I listened intently while Chris spoke, but even still, sometimes I lost sight of what he was saying in favor of a twinkle in his eye or a way he hit a specific word. He enjoyed telling the story, relishing in his victory in a way he often didn’t get to. But when he smiled, I noticed that one side of his mouth rose slightly higher than the other, which shouldn’t be so surprising because every face is slightly asymmetrical. For me, my eyes didn’t perfectly line up. But when Chris looked at me, I didn’t care about that or about anything, like the scar on my arm that my mom wanted me to erase with fifty dollar medication that seemed to market itself on false promises or the acne that made occasional reappearances around my hairline despite how far from puberty I was. Those things were there, but they didn’t matter. They were a part of me, and he liked me.

It was an unfamiliar feeling, but I welcomed it all the same.
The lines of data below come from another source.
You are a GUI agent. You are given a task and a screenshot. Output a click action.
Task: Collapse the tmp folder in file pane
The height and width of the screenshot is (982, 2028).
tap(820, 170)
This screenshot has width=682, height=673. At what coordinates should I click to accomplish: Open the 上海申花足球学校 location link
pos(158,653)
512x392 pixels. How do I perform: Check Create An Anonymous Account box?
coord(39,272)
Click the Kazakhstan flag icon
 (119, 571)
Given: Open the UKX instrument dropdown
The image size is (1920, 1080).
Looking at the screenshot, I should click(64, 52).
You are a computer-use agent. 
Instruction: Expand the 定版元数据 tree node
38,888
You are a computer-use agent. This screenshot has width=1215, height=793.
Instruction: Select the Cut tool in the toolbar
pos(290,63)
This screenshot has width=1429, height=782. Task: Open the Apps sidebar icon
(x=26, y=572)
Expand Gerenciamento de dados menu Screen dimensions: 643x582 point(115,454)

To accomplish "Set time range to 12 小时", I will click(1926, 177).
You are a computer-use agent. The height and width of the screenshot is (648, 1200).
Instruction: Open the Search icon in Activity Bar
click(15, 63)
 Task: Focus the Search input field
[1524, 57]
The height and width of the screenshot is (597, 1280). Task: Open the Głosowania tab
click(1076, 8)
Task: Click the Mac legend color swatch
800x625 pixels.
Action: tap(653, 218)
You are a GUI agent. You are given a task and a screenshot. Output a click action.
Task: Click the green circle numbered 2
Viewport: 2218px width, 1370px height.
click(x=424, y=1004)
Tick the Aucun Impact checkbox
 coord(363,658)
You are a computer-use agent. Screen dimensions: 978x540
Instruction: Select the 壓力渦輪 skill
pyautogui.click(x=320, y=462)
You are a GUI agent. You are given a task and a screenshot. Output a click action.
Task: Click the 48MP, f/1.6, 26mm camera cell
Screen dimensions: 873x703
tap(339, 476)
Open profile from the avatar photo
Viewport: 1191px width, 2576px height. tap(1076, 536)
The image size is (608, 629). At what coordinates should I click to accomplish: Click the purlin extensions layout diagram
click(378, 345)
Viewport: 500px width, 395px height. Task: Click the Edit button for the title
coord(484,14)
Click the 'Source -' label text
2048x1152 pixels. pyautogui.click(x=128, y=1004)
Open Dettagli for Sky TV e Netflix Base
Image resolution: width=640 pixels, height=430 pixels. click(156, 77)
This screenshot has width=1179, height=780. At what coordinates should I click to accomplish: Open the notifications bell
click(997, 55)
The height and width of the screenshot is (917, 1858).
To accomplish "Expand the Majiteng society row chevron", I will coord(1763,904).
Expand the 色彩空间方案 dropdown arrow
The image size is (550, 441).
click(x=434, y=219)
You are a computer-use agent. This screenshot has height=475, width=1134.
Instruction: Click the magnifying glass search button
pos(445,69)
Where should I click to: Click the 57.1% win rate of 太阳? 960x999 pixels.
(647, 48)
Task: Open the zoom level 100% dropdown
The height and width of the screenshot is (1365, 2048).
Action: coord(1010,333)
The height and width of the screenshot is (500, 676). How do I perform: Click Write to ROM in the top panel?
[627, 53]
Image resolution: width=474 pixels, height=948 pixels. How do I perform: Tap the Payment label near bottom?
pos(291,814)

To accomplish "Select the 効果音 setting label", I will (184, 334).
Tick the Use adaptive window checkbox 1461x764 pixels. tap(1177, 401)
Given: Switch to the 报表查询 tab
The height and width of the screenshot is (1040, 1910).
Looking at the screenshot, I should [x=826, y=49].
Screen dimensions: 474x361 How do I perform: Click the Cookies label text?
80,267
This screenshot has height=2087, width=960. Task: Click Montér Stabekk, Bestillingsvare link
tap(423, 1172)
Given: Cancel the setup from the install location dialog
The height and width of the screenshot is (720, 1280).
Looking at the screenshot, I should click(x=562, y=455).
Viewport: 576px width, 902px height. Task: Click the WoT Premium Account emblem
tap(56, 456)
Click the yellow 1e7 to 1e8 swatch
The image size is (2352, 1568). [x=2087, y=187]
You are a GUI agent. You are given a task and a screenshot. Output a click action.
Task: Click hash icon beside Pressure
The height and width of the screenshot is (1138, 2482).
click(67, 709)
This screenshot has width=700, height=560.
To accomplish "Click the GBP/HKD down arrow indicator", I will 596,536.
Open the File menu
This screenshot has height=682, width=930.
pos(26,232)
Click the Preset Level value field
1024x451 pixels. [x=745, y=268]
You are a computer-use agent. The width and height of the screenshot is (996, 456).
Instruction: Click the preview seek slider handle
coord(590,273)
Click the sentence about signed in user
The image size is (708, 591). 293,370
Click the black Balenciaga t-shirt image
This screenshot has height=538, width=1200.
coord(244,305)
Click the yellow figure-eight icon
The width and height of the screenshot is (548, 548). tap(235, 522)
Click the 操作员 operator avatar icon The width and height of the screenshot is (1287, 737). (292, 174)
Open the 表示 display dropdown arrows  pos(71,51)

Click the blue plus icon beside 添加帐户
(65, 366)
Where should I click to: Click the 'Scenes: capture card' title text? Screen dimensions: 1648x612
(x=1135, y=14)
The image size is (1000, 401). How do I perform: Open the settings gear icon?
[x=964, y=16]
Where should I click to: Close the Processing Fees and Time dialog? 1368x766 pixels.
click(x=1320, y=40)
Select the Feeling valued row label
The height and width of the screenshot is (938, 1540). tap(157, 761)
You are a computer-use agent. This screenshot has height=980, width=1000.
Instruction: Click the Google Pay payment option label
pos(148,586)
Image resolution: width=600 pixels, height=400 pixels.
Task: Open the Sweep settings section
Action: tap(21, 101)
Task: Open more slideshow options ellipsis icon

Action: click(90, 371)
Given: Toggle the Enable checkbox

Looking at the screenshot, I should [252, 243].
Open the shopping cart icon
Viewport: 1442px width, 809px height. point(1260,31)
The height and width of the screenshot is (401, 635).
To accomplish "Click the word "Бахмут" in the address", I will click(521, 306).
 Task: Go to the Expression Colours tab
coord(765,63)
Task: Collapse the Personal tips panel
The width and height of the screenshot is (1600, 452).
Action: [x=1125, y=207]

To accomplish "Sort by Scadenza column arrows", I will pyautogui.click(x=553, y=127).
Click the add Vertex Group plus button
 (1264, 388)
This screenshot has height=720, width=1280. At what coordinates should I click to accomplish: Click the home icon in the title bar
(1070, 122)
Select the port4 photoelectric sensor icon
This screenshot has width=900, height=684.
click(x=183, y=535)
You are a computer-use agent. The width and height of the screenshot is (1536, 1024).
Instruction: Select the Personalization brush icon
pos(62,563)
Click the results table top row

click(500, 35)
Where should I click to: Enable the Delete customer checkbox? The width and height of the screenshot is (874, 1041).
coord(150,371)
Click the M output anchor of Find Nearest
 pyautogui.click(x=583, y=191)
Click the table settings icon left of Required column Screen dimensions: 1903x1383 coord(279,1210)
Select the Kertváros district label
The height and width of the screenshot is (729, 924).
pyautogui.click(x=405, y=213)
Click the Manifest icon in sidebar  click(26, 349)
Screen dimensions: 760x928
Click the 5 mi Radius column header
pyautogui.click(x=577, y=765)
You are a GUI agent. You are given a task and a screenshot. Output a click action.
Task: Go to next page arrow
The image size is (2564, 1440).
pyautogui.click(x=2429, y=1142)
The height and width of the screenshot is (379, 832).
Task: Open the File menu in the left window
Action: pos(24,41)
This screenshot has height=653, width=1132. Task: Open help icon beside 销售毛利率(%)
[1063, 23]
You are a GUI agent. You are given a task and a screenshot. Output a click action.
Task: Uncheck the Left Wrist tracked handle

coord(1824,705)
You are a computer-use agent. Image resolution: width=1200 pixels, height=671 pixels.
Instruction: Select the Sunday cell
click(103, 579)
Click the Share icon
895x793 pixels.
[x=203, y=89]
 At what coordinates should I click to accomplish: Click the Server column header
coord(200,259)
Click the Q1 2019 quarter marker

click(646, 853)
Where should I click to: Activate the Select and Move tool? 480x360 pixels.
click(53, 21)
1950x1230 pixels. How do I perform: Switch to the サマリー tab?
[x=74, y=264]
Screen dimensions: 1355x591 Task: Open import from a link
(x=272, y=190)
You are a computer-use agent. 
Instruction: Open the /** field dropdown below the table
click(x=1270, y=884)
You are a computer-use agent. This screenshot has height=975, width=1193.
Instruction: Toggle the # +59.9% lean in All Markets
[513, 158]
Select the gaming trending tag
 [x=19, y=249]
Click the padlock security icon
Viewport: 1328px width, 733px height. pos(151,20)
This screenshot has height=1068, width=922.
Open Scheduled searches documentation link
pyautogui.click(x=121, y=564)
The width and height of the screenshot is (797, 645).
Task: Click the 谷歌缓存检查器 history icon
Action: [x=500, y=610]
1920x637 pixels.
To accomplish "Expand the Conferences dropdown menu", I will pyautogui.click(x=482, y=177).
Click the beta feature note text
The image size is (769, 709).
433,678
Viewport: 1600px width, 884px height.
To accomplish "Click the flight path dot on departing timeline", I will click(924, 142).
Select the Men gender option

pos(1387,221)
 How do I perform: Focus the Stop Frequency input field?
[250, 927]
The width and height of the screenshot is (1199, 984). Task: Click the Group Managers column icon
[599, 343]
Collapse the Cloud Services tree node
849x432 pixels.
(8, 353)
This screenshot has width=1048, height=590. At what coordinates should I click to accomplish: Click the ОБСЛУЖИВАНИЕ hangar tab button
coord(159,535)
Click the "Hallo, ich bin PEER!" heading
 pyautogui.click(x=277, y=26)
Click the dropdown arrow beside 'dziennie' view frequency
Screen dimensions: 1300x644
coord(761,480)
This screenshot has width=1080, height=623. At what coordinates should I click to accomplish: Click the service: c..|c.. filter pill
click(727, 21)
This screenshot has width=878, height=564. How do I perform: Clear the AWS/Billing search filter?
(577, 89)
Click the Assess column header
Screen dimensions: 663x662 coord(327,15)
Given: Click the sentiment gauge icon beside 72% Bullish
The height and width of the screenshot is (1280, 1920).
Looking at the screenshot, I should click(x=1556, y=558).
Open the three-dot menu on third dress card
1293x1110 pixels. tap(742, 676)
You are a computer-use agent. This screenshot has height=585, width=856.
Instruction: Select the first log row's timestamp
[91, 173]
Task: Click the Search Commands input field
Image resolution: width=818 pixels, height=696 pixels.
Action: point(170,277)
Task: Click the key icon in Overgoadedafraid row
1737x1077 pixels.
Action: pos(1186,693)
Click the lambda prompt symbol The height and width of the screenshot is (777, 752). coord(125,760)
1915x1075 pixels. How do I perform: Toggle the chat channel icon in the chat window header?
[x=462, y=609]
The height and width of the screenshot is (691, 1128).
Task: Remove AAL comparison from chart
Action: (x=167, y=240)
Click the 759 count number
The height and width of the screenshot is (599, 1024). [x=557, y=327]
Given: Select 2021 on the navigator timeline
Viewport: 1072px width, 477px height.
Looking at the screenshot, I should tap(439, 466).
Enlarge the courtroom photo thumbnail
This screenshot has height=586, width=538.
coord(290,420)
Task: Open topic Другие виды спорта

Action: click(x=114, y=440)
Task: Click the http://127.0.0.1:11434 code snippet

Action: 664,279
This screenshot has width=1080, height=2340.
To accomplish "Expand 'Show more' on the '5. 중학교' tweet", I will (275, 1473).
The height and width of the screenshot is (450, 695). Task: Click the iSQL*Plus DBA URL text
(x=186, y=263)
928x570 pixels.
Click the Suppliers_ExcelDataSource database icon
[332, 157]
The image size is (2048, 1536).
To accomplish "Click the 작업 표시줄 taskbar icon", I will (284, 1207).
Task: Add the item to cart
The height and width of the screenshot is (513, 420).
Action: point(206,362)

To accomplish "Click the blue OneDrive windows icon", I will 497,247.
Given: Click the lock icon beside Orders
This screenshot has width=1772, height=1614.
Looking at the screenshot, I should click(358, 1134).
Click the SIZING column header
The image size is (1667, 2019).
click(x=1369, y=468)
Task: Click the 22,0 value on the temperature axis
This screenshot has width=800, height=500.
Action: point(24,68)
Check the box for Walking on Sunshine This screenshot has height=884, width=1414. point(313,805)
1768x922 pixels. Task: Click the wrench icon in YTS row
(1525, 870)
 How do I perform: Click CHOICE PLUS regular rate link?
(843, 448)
Just like I welcomed the fresh onions and their distinct taste in my mouth. Fresh onions always make a meal better, but you don’t usually get them in a restaurant like this. It’s a matter of cost. But Chris went above and beyond in that and all things.

Right then, with a mouth full of onions, I almost felt myself fall in love with him all over again. What stopped me was already being too deep to keep falling. There was simply no other place for me to go.